There’s an awkward silence between us, but only for a few seconds. I glance around the room awkwardly until I notice Seb’s face just inches from mine. He plants a quick peck on my lips, immediately seeming surprised at himself for doing so. Maybe, as cool and as confident as he seems, he doesn’t do this sort of thing often. I guarantee this sort of thing happens to me even less.

‘OK, well,’ he says, a little flustered, but with a smile on his face. ‘See you around, Ivy.’

‘Bye,’ I call after him, running my fingertips over my lips, where Seb’s lips touched them even if it was only for a second. As I sit back down behind the counter, I look at my book. For the first time – maybe ever – something happened to me in real life that was fresh out of a romcom, and I can’t quite believe it.

He said ‘see you around’ when he left – it would be great to see him around, but what are the chances I’ll ever see him again? He’s not about to need another snow globe anytime soon, is he? He’s got a posh, southern accent, and we don’t have too many men like that in Marram Bay. We have farmers, fishermen – we even have a guy who makes snow globes, but no well-spoken southern men in flashy suits.

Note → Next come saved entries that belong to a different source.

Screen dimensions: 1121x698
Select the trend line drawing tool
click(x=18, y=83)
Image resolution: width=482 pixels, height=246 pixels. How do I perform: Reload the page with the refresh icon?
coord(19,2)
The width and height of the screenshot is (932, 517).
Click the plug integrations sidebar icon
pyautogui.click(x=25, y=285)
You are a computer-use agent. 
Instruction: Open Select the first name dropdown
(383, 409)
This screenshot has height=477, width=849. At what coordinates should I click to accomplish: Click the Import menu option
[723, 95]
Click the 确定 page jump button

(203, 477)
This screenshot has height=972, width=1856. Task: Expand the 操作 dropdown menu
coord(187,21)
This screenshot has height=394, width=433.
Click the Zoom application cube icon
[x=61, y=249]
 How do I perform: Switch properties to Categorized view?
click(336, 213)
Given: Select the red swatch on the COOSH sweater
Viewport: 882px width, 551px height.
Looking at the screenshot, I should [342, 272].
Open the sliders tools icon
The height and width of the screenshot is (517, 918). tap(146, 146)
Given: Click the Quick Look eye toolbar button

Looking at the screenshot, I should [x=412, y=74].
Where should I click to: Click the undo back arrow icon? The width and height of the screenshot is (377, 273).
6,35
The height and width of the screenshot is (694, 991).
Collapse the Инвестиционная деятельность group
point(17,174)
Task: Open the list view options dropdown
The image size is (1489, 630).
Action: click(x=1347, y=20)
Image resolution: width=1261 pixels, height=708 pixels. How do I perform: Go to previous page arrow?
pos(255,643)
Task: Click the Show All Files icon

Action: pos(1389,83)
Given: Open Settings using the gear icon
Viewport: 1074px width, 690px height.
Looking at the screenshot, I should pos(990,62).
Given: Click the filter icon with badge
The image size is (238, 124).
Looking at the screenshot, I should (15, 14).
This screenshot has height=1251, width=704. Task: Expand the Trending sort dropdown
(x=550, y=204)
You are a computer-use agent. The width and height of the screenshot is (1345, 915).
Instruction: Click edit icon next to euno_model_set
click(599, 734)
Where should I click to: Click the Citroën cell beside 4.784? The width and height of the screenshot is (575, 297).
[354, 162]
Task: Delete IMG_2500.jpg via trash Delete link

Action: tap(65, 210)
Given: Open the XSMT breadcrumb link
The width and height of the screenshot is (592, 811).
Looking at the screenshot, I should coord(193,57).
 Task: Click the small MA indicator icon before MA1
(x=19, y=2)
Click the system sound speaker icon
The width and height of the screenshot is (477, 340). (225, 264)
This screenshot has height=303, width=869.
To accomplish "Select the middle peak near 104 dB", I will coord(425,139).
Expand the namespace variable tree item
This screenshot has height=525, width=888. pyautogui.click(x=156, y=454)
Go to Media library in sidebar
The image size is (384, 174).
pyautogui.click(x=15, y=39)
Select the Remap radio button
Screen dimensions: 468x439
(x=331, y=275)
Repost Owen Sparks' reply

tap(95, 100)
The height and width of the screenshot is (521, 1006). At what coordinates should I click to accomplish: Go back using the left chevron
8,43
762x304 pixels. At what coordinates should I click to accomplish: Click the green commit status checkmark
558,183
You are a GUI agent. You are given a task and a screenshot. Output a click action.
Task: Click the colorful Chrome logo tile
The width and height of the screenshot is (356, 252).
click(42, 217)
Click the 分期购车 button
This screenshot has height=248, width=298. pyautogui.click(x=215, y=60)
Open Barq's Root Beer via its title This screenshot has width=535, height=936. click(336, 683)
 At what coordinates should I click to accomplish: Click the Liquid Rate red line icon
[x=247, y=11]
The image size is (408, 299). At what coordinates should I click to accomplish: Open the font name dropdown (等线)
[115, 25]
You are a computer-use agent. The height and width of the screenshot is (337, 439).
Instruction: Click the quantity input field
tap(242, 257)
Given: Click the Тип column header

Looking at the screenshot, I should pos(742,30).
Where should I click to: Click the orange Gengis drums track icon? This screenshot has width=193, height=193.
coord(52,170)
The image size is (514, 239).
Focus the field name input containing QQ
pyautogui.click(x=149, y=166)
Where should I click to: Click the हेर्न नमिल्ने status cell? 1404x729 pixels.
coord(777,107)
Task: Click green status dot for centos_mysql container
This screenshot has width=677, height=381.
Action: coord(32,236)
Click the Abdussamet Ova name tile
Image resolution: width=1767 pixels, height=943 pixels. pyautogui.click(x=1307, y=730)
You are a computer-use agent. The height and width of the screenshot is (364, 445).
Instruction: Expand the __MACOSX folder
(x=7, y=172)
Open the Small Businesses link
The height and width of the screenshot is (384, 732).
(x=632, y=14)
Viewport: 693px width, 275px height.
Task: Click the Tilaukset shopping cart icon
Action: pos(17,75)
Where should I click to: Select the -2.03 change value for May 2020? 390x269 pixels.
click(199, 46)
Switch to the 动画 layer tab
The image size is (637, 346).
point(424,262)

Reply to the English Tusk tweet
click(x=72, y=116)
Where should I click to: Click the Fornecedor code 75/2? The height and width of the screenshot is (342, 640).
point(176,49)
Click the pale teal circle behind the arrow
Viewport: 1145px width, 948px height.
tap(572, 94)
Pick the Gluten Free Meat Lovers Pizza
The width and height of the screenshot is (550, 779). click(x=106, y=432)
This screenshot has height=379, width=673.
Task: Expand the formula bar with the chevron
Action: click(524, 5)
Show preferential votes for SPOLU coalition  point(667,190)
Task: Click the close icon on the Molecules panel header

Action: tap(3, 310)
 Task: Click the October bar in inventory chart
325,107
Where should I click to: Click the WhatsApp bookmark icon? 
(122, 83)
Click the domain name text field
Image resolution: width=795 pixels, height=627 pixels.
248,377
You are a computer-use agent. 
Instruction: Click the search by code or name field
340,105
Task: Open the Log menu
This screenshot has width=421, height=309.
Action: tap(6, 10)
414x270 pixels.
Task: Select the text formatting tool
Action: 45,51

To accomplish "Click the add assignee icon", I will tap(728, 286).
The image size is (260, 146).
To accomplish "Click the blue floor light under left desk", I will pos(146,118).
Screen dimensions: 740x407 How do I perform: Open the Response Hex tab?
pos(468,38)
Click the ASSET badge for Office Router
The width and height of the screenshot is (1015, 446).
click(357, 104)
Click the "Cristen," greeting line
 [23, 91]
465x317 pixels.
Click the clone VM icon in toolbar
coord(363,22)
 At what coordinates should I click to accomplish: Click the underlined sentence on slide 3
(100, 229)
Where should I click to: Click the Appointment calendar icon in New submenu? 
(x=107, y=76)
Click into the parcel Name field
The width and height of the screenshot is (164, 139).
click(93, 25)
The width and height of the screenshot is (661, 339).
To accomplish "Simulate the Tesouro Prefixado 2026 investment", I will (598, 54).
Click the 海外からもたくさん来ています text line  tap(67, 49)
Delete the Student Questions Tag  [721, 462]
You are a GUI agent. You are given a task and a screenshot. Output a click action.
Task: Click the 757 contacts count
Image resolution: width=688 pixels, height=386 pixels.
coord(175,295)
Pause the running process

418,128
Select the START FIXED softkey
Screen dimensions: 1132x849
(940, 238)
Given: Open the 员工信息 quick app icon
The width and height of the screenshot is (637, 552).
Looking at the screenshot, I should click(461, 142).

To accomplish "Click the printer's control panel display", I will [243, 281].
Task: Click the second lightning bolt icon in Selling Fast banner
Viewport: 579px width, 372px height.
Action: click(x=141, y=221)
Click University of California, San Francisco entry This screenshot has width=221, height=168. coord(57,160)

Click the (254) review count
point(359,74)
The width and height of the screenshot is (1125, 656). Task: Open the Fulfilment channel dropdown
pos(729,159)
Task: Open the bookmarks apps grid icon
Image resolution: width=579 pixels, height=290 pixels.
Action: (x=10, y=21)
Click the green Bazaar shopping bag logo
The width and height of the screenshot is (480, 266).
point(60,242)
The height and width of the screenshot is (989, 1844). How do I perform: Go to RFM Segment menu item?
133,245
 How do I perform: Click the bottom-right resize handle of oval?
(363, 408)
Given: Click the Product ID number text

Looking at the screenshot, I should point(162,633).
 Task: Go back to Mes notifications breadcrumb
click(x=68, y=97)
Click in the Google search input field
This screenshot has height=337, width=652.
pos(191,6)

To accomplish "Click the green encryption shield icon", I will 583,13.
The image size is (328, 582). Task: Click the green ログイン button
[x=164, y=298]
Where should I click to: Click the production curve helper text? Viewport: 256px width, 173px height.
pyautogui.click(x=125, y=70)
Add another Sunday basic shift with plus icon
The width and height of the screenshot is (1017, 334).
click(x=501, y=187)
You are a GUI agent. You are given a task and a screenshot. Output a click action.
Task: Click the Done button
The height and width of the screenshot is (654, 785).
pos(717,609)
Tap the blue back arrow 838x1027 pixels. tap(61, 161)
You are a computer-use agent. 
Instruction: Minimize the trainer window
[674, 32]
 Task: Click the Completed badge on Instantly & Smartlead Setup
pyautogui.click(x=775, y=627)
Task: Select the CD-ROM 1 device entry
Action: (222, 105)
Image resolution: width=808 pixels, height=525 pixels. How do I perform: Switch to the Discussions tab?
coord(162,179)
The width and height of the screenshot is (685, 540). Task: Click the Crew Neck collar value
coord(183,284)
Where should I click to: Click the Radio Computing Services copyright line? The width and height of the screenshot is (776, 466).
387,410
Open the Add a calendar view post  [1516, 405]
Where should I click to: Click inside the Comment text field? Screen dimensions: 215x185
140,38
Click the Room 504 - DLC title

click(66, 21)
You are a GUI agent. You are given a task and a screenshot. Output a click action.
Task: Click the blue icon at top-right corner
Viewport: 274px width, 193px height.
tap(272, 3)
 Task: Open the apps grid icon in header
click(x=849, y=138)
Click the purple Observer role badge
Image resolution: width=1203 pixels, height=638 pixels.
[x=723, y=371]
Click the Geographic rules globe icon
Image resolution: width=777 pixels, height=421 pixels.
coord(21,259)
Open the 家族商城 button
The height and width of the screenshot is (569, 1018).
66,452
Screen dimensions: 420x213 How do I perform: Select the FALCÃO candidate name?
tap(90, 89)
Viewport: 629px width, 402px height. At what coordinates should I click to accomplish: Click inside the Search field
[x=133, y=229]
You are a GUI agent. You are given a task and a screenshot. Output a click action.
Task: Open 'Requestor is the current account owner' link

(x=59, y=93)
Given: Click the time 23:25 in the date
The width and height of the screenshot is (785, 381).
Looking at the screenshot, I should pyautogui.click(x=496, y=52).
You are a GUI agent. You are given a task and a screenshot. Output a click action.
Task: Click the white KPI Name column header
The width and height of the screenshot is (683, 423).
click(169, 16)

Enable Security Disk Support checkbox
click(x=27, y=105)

Nope, I don’t think I’ll ever see him again. But if I do, I really hope I’m not dressed as a reindeer.

Chapter 2

‘I need a 110-millimetre hex head bolt,’ I say.

‘What did I give you?’

‘A 35-millimetre hex head bolt.’

‘What’s the difference?’ she asks.

‘Exactly 75 millimetres,’ I joke. ‘Are you OK?’

My sister, Holly, doesn’t seem herself today. She never really seems herself around Christmas time – more so now than ever. Growing up in a Christmas shop, with a Christmas-crazy mum, Holly quickly became sick of all things festive. My sister and I are best friends, but around this time of year, she becomes insufferably miserable. She’s antisocial, short-tempered and goes into her shell until New Year’s Eve, when she’s as far away from the festivities as she’s ever going to be, when she can draw a line under the year and start afresh. At least I know this though – that fun-loving Holly will be back by January, and it makes it easier to endure, knowing that there’s light at the end of the tunnel. I just need to give her the space she needs, and take over the festive duties, and everything will be fine.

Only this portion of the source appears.